About this task
Set the pictures aside and transcribe exactly the lines from the one containing "Where should I" through the final line of the records.

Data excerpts
--- START ---

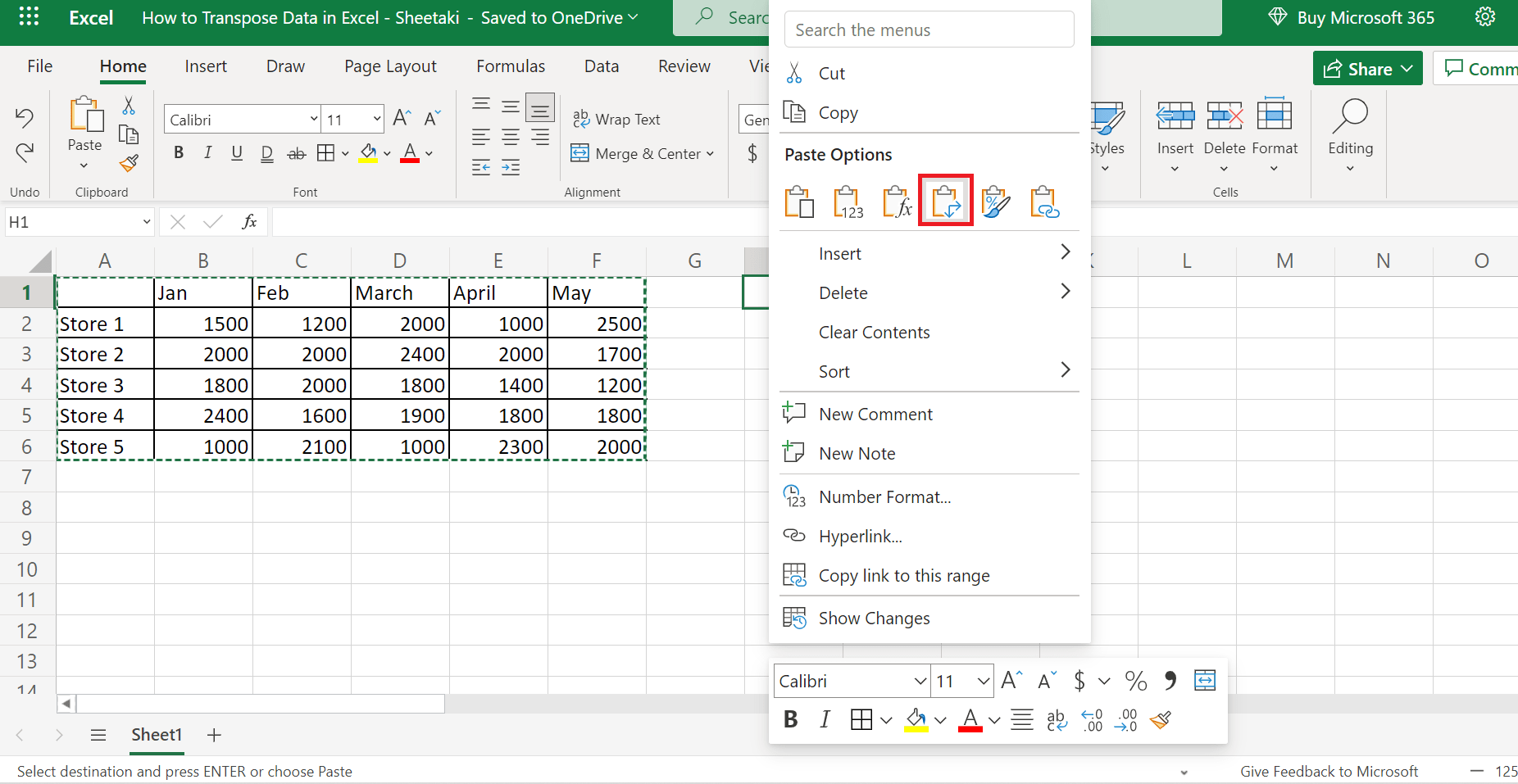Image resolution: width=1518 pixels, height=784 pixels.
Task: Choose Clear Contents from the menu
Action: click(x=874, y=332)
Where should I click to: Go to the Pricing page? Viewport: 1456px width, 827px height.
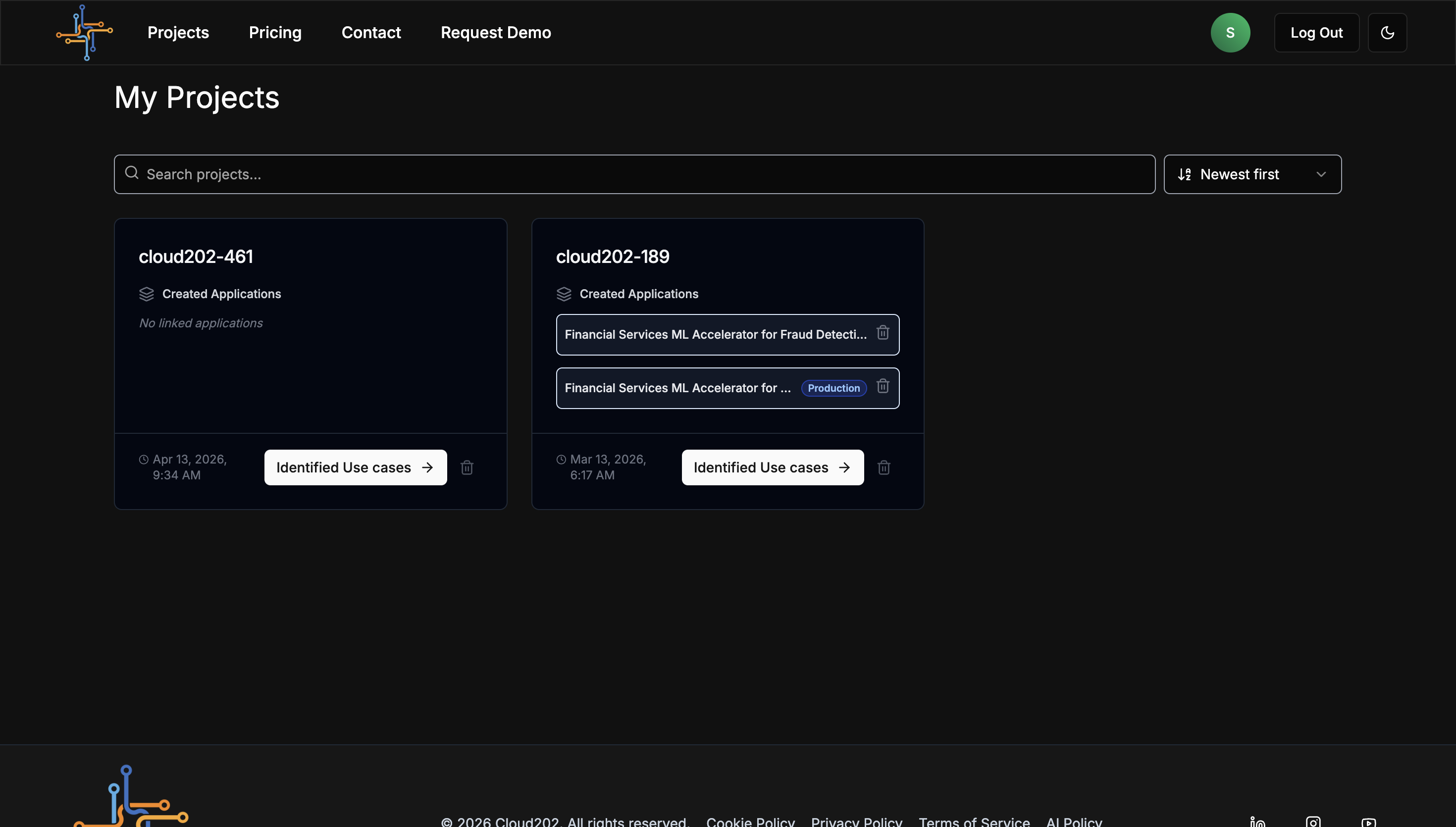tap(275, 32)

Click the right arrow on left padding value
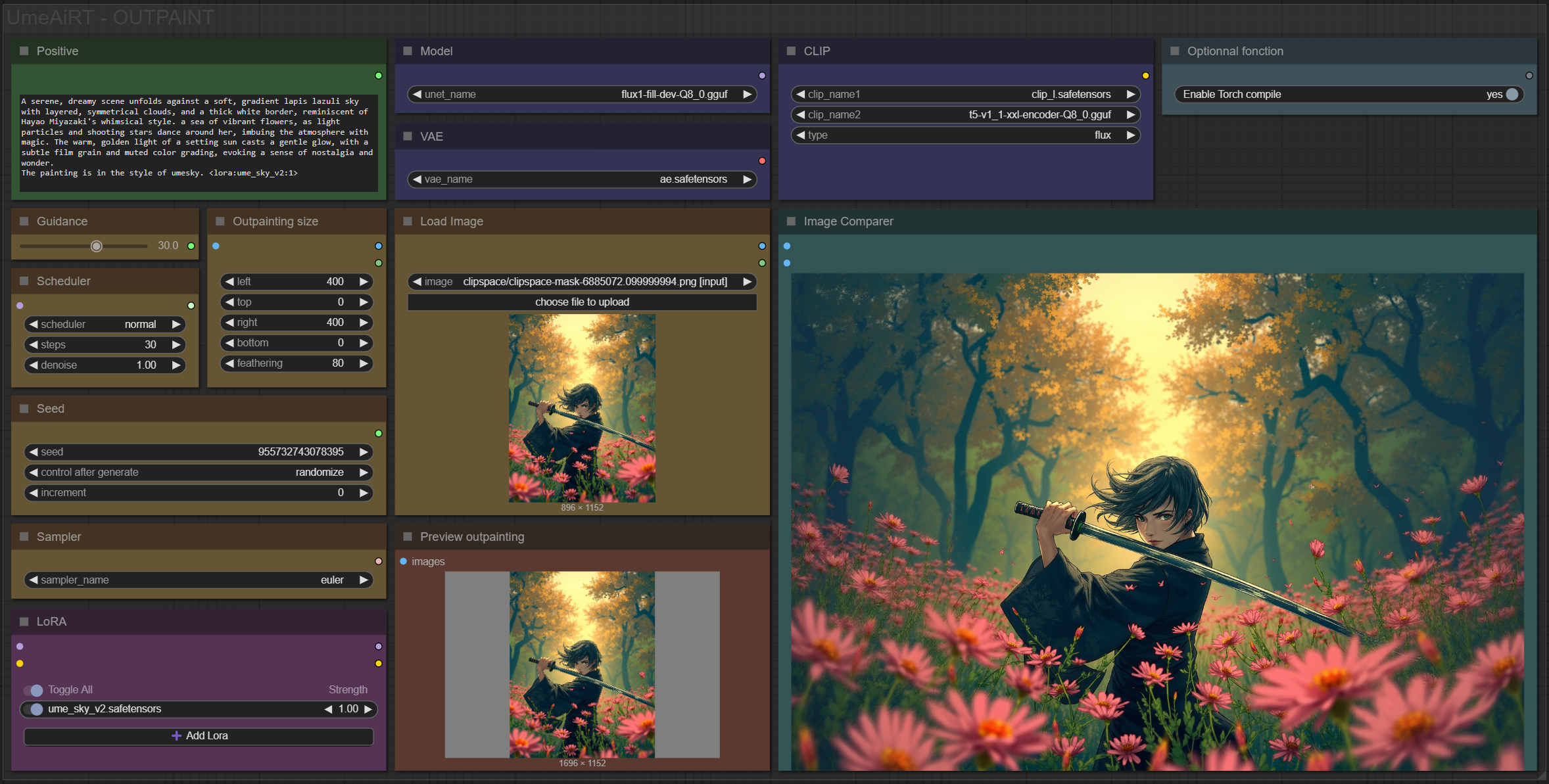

--- END ---

Response to the task
Where should I click to: Go to the Pricing page? Viewport: 1456px width, 827px height.
tap(275, 32)

Click the right arrow on left padding value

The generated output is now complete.